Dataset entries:
>>

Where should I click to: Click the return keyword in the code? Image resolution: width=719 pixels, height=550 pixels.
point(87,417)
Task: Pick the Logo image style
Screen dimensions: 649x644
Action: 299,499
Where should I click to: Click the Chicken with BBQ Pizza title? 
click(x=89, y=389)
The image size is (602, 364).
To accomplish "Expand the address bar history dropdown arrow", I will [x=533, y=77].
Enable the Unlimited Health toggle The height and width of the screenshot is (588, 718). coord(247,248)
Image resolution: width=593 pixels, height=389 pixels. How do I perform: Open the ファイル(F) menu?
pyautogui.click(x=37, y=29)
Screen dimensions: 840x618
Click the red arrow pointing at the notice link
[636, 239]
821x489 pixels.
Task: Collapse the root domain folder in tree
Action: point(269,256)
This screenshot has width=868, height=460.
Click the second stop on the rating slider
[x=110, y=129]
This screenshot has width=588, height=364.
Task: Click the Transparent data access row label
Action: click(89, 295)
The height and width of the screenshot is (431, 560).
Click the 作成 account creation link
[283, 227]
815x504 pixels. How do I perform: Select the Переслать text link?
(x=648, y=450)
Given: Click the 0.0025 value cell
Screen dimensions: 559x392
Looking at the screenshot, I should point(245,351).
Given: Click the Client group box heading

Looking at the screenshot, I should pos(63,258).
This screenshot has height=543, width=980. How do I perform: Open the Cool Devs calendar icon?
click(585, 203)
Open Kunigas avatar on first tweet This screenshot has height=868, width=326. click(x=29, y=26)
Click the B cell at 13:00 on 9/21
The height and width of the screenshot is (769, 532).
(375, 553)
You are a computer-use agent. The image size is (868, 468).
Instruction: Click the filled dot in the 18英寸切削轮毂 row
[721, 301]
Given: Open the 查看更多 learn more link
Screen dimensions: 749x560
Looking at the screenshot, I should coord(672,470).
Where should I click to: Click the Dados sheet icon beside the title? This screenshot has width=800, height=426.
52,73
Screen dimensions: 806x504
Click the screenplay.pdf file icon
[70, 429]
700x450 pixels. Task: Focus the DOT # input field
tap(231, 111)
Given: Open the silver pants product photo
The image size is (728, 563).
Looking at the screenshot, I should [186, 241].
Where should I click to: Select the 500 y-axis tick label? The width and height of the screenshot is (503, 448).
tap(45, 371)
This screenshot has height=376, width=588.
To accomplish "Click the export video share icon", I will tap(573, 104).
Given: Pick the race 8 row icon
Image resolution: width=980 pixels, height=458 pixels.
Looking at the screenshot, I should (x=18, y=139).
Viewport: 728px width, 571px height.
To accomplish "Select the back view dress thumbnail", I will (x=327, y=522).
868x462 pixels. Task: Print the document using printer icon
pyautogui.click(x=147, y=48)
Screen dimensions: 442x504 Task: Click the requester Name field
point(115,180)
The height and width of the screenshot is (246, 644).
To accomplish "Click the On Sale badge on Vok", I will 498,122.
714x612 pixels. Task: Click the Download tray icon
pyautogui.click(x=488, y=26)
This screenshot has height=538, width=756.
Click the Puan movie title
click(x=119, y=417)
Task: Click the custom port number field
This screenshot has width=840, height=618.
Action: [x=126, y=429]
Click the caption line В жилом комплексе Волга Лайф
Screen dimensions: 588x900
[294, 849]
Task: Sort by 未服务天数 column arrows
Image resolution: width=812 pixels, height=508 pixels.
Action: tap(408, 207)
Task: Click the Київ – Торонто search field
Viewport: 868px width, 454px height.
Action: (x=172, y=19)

<<

• WHAT IS BEING ASKED: Output the data above exactly, please, line for line.

• PROBLEM SOLUTION:
Where should I click to: Click the return keyword in the code? Image resolution: width=719 pixels, height=550 pixels.
point(87,417)
Task: Pick the Logo image style
Screen dimensions: 649x644
Action: 299,499
Where should I click to: Click the Chicken with BBQ Pizza title? 
click(x=89, y=389)
The image size is (602, 364).
To accomplish "Expand the address bar history dropdown arrow", I will [x=533, y=77].
Enable the Unlimited Health toggle The height and width of the screenshot is (588, 718). coord(247,248)
Image resolution: width=593 pixels, height=389 pixels. How do I perform: Open the ファイル(F) menu?
pyautogui.click(x=37, y=29)
Screen dimensions: 840x618
Click the red arrow pointing at the notice link
[636, 239]
821x489 pixels.
Task: Collapse the root domain folder in tree
Action: point(269,256)
This screenshot has width=868, height=460.
Click the second stop on the rating slider
[x=110, y=129]
This screenshot has width=588, height=364.
Task: Click the Transparent data access row label
Action: click(89, 295)
The height and width of the screenshot is (431, 560).
Click the 作成 account creation link
[283, 227]
815x504 pixels. How do I perform: Select the Переслать text link?
(x=648, y=450)
Given: Click the 0.0025 value cell
Screen dimensions: 559x392
Looking at the screenshot, I should point(245,351).
Given: Click the Client group box heading

Looking at the screenshot, I should pos(63,258).
This screenshot has height=543, width=980. How do I perform: Open the Cool Devs calendar icon?
click(585, 203)
Open Kunigas avatar on first tweet This screenshot has height=868, width=326. click(x=29, y=26)
Click the B cell at 13:00 on 9/21
The height and width of the screenshot is (769, 532).
(375, 553)
You are a computer-use agent. The image size is (868, 468).
Instruction: Click the filled dot in the 18英寸切削轮毂 row
[721, 301]
Given: Open the 查看更多 learn more link
Screen dimensions: 749x560
Looking at the screenshot, I should coord(672,470).
Where should I click to: Click the Dados sheet icon beside the title? This screenshot has width=800, height=426.
52,73
Screen dimensions: 806x504
Click the screenplay.pdf file icon
[70, 429]
700x450 pixels. Task: Focus the DOT # input field
tap(231, 111)
Given: Open the silver pants product photo
The image size is (728, 563).
Looking at the screenshot, I should [186, 241].
Where should I click to: Select the 500 y-axis tick label? The width and height of the screenshot is (503, 448).
tap(45, 371)
This screenshot has height=376, width=588.
To accomplish "Click the export video share icon", I will tap(573, 104).
Given: Pick the race 8 row icon
Image resolution: width=980 pixels, height=458 pixels.
Looking at the screenshot, I should (x=18, y=139).
Viewport: 728px width, 571px height.
To accomplish "Select the back view dress thumbnail", I will (x=327, y=522).
868x462 pixels. Task: Print the document using printer icon
pyautogui.click(x=147, y=48)
Screen dimensions: 442x504 Task: Click the requester Name field
point(115,180)
The height and width of the screenshot is (246, 644).
To accomplish "Click the On Sale badge on Vok", I will 498,122.
714x612 pixels. Task: Click the Download tray icon
pyautogui.click(x=488, y=26)
This screenshot has height=538, width=756.
Click the Puan movie title
click(x=119, y=417)
Task: Click the custom port number field
This screenshot has width=840, height=618.
Action: [x=126, y=429]
Click the caption line В жилом комплексе Волга Лайф
Screen dimensions: 588x900
[294, 849]
Task: Sort by 未服务天数 column arrows
Image resolution: width=812 pixels, height=508 pixels.
Action: tap(408, 207)
Task: Click the Київ – Торонто search field
Viewport: 868px width, 454px height.
Action: (x=172, y=19)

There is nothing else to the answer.